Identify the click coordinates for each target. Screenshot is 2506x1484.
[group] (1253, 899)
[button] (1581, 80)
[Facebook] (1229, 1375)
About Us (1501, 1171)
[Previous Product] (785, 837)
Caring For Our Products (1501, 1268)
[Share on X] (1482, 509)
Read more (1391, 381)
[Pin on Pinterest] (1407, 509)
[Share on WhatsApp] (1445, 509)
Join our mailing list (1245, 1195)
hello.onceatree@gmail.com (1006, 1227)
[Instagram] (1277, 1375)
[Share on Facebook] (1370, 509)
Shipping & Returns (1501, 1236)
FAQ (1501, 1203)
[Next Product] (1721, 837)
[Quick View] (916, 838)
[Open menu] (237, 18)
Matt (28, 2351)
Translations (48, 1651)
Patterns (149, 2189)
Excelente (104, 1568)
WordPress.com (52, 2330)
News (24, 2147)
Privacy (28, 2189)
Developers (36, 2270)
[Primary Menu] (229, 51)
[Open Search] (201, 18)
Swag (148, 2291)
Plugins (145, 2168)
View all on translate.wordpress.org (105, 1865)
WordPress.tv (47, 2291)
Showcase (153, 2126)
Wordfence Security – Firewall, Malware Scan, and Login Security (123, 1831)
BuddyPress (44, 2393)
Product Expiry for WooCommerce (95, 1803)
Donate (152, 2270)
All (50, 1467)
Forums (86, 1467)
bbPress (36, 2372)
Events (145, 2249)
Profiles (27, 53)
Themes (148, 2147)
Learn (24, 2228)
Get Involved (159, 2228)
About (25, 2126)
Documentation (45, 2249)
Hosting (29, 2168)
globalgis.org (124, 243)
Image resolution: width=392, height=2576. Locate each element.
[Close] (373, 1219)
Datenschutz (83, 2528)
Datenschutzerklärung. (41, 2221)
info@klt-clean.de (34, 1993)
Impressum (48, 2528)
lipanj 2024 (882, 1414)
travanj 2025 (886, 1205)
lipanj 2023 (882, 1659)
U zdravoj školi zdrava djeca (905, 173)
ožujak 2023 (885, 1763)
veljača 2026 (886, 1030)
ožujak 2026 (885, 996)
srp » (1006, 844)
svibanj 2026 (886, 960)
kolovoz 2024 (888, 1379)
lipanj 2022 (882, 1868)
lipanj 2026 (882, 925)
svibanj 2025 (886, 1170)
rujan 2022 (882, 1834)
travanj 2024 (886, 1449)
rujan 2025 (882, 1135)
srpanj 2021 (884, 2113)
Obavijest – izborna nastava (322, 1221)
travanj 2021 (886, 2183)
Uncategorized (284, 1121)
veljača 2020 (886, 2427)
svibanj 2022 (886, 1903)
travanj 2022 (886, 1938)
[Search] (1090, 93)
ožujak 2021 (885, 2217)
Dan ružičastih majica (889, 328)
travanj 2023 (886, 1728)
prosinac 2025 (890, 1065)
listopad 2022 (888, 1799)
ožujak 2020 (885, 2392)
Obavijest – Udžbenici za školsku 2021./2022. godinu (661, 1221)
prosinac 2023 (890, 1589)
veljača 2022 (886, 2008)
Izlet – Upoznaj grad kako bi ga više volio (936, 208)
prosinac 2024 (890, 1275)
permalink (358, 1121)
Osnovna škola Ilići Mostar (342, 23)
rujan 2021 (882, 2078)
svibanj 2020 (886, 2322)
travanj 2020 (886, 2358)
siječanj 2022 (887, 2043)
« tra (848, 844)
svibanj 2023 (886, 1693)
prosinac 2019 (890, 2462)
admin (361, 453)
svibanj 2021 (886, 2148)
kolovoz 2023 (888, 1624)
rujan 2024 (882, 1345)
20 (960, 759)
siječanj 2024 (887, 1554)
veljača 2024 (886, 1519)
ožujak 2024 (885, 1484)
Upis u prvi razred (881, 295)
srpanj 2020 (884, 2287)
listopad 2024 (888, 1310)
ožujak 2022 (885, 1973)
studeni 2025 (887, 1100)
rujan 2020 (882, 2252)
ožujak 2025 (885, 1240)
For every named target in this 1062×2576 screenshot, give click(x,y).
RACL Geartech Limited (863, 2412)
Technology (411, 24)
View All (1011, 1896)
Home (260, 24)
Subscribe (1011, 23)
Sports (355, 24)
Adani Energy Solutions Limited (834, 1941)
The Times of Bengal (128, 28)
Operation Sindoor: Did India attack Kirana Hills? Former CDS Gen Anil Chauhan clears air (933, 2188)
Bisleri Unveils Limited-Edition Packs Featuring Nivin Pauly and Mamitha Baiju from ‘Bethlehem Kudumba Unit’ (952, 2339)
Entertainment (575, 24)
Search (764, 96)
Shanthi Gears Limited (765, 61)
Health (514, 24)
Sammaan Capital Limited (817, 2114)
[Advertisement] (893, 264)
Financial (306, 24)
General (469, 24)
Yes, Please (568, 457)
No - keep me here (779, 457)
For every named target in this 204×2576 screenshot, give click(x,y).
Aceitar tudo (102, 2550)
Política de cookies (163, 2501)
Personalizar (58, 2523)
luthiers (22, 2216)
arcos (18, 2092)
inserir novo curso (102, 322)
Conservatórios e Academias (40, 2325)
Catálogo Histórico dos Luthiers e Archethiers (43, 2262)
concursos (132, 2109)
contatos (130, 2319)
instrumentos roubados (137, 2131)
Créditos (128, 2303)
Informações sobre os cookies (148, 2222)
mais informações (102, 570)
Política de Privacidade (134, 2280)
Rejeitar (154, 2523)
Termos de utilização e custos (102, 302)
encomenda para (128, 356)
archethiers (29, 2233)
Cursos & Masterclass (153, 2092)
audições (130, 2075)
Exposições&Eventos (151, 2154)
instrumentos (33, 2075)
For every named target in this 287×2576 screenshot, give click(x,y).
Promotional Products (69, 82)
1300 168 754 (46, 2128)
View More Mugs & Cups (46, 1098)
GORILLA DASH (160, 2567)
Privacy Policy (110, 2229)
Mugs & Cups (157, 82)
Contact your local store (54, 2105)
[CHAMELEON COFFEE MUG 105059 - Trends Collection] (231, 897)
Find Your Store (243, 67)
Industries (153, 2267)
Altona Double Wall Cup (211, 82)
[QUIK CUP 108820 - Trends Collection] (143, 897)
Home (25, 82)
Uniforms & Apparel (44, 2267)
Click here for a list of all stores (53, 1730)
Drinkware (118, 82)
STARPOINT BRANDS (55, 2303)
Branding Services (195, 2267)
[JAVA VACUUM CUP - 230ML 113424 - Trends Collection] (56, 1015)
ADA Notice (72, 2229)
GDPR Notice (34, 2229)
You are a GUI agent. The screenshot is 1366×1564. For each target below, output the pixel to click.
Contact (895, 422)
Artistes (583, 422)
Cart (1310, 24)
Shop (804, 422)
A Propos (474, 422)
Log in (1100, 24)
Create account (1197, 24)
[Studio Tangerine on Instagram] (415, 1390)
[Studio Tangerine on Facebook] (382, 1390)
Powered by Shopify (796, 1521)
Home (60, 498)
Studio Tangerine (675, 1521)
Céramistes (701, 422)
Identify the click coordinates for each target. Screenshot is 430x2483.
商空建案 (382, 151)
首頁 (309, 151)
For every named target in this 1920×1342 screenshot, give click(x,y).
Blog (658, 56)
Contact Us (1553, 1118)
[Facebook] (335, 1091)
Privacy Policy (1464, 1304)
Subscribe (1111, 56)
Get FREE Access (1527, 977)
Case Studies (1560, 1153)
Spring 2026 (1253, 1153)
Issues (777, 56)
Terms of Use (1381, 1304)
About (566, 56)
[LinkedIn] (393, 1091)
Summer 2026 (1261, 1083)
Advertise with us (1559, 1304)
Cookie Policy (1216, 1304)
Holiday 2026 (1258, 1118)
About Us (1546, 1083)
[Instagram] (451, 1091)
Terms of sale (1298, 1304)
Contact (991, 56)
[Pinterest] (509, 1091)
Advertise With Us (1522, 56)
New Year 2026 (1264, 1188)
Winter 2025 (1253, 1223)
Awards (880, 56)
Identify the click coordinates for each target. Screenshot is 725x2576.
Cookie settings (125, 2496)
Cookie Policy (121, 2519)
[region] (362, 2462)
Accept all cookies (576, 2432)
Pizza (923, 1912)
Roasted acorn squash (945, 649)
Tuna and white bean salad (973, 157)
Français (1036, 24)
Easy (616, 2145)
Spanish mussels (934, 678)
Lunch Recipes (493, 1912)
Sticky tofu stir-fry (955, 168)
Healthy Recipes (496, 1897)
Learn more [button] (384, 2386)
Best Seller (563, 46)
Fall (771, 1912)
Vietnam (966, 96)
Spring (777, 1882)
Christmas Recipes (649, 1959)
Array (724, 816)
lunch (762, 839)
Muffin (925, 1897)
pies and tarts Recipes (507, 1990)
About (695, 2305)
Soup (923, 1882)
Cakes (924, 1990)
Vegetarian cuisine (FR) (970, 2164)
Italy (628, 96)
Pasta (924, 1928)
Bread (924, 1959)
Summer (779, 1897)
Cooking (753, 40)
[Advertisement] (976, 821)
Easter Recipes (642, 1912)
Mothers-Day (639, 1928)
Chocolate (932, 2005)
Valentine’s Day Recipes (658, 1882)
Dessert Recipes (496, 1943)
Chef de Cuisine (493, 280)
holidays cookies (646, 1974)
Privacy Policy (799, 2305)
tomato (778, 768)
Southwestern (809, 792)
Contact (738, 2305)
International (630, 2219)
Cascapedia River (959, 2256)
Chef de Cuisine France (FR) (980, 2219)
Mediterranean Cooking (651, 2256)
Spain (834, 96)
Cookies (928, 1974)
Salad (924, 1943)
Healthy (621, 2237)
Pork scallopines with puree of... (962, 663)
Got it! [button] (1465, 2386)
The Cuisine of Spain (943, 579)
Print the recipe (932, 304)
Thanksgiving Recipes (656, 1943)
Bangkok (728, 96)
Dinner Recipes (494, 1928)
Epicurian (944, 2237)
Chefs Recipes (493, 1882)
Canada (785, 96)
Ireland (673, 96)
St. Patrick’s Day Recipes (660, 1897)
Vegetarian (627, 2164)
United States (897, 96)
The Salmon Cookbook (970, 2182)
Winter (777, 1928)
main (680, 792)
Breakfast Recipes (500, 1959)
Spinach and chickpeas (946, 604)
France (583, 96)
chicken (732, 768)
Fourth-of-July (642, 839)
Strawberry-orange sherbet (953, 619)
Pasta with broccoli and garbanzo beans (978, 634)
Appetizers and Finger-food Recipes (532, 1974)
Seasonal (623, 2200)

> **PROBLEM DETAILS**:
Within the material above, extract exactly the lines that start at the line containing "Soup (923, 1882)" and stop after the line containing "Chef de Cuisine France (FR) (980, 2219)", and only those.

> **ANSWER BELOW**:
Soup (923, 1882)
Cakes (924, 1990)
Vegetarian cuisine (FR) (970, 2164)
Italy (628, 96)
Pasta (924, 1928)
Bread (924, 1959)
Summer (779, 1897)
Cooking (753, 40)
[Advertisement] (976, 821)
Easter Recipes (642, 1912)
Mothers-Day (639, 1928)
Chocolate (932, 2005)
Valentine’s Day Recipes (658, 1882)
Dessert Recipes (496, 1943)
Chef de Cuisine (493, 280)
holidays cookies (646, 1974)
Privacy Policy (799, 2305)
tomato (778, 768)
Southwestern (809, 792)
Contact (738, 2305)
International (630, 2219)
Cascapedia River (959, 2256)
Chef de Cuisine France (FR) (980, 2219)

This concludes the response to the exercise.